The artificial ventilation of ships started as far back as the 18th century, when ventilation bellows were developed for shipboard use by Sweden’s Sir Martin Triewald and Reverand Stephen Hales in England during the 1740s.

These manual contraptions were tiring to operate and largely ineffective. It wasn’t until 1880 that a refrigeration system was successfully installed aboard SS Strathleven after much trial and error from around 1873.

Through the late 1800s these systems were used mainly to keep meat and other perishable goods fresh during long voyages. By 1908 complex mechanical ventilation systems were available aboard luxury liners such as Cunard’s Mauritania and Lusitania, and later the Olympic-class liners of the White Star Line, such as RMS Titanic, Olympic and Britannic.

However, these systems were geared toward the provision of heating on a winter Atlantic crossing – it wasn’t until 1930 that a modern air-conditioning system was installed aboard a passenger liner, the SS Victoria of the Lloyd-Triestino line.

Some sources claim the SS Mariposa of 1931 was the world’s first air-conditioned liner, but in fact Victoria was the first, and her air-conditioning system was more advanced. While SS Mariposa had an air-conditioned first class dining room, aboard the Victoria all the dining saloons and six luxury cabins were air-conditioned.
mariposa

SS Mariposa

Throughout the 1930s, air-conditioning systems aboard ships were improved by CEC, the leading company in marine air-conditioning at the time, with the French luxury liner Normandie becoming the first ship with a centrifugal refrigeration machine in 1936.

By this time, other major passenger shipping lines had also gotten in on the act, in 1935 the 23,350-ton Orion and Orcades of Orient Line and the Strathmore, Stratheden and Strathallan of P&O were all launched as liners with air-conditioned public rooms.

In 1936, RMS Queen Mary had her Main Dining Room, First Class Lounge, Tourist Dining Room and First Class Hairdresser’s Shop air-conditioned. In 1938, Holland America Line’s Nieuw Amsterdam also had some public rooms air-conditioned.

Major engineering challenges prevented the full air-conditioning of these massive liners, aboard the Queen Mary for example, six AC plants were needed for her limited air-conditioning provision.

[Data excerpts]
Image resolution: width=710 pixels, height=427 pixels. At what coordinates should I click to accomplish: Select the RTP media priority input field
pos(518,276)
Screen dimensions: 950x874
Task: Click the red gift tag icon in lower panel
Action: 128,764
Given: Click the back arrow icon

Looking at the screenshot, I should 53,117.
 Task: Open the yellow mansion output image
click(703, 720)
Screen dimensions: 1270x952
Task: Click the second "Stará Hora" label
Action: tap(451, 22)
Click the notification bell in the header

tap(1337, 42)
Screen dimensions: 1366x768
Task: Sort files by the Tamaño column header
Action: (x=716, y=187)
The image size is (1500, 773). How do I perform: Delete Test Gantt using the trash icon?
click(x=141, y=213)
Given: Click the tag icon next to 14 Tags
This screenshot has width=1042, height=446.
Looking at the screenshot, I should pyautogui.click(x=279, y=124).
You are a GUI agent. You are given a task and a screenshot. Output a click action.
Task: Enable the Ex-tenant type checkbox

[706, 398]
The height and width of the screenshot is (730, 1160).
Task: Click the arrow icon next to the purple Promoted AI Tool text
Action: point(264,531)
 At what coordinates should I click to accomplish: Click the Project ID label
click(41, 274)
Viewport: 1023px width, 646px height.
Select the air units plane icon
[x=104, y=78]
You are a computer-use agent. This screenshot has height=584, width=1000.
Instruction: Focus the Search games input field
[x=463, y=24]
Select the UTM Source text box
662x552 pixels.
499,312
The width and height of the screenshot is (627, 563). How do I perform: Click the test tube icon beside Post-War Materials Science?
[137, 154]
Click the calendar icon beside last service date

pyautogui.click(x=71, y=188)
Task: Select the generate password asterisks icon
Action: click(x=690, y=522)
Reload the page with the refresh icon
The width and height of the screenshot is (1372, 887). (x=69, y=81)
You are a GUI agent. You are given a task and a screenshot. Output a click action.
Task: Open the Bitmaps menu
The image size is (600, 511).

[What to work on]
1 > Print the passage on ship air-conditioning from "However, these systems" up to and including "machine in 1936.".
2 > In the passage on ship air-conditioning, which passenger liner was the first to receive a modern air-conditioning system, in 1930?
3 > Pick up the passage on ship air-conditioning after its last sentence and continue it.
The rows are separate material with no connection to the passage on ship air-conditioning.

[Final results]
1 >
However, these systems were geared toward the provision of heating on a winter Atlantic crossing – it wasn’t until 1930 that a modern air-conditioning system was installed aboard a passenger liner, the SS Victoria of the Lloyd-Triestino line.

Some sources claim the SS Mariposa of 1931 was the world’s first air-conditioned liner, but in fact Victoria was the first, and her air-conditioning system was more advanced. While SS Mariposa had an air-conditioned first class dining room, aboard the Victoria all the dining saloons and six luxury cabins were air-conditioned.
mariposa

SS Mariposa

Throughout the 1930s, air-conditioning systems aboard ships were improved by CEC, the leading company in marine air-conditioning at the time, with the French luxury liner Normandie becoming the first ship with a centrifugal refrigeration machine in 1936.

2 > The SS Victoria of the Lloyd-Triestino line.

3 >
ship_normandie

SS Normandie

At this time, most cabins still relied on an open porthole for any cooling ventilation. But just a few years later, Wills Carrier, widely regarded as the father of air-conditioning, provided the Imperial Railway Steamship Company with the world’s first completely air-conditioned passenger ship, the Japanese 8000-ton liner Koan Maru, launched in 1937.

The massive advantage an air-conditioned liner in hot and humid climates had over her competitors was plain to all and this began an avalanche of research and development that continued throughout the Second World War to find a way of completely air-conditioning a large luxury liner.

It wasn’t until the 1960s that this became widespread. Launched in 1961, Empress of Canada was the first large ocean liner that had all her public rooms, cabins and even crew quarters air-conditioned.

The immense volume of cold air needed to cool an entire ocean liner is exemplified by the Shaw, Savill & Albion Line’s Northern Star, which operated on the Australia-UK route throughout the decade.

She needed 67 separate air-conditioning plants working in conjunction with 3 electric motor-driven Carrier centrifugal water-chilling refrigeration machines!

By the time the ‘world’s greatest ocean liner’ the venerable Queen Elizabeth II was launched in 1968, air-conditioning had become commonplace at sea, but the air-conditioning system installed aboard QE2 set the benchmark for the design of AC systems in the years to come, up to the present day.

Carrier-Winsor won the contract from Cunard by coming up with a new design concept, to concentrate all the major plant rooms on one deck. These centralised services, simplified maintenance and operation, released space to the interior designers, reduced weight at high level, and were cheaper.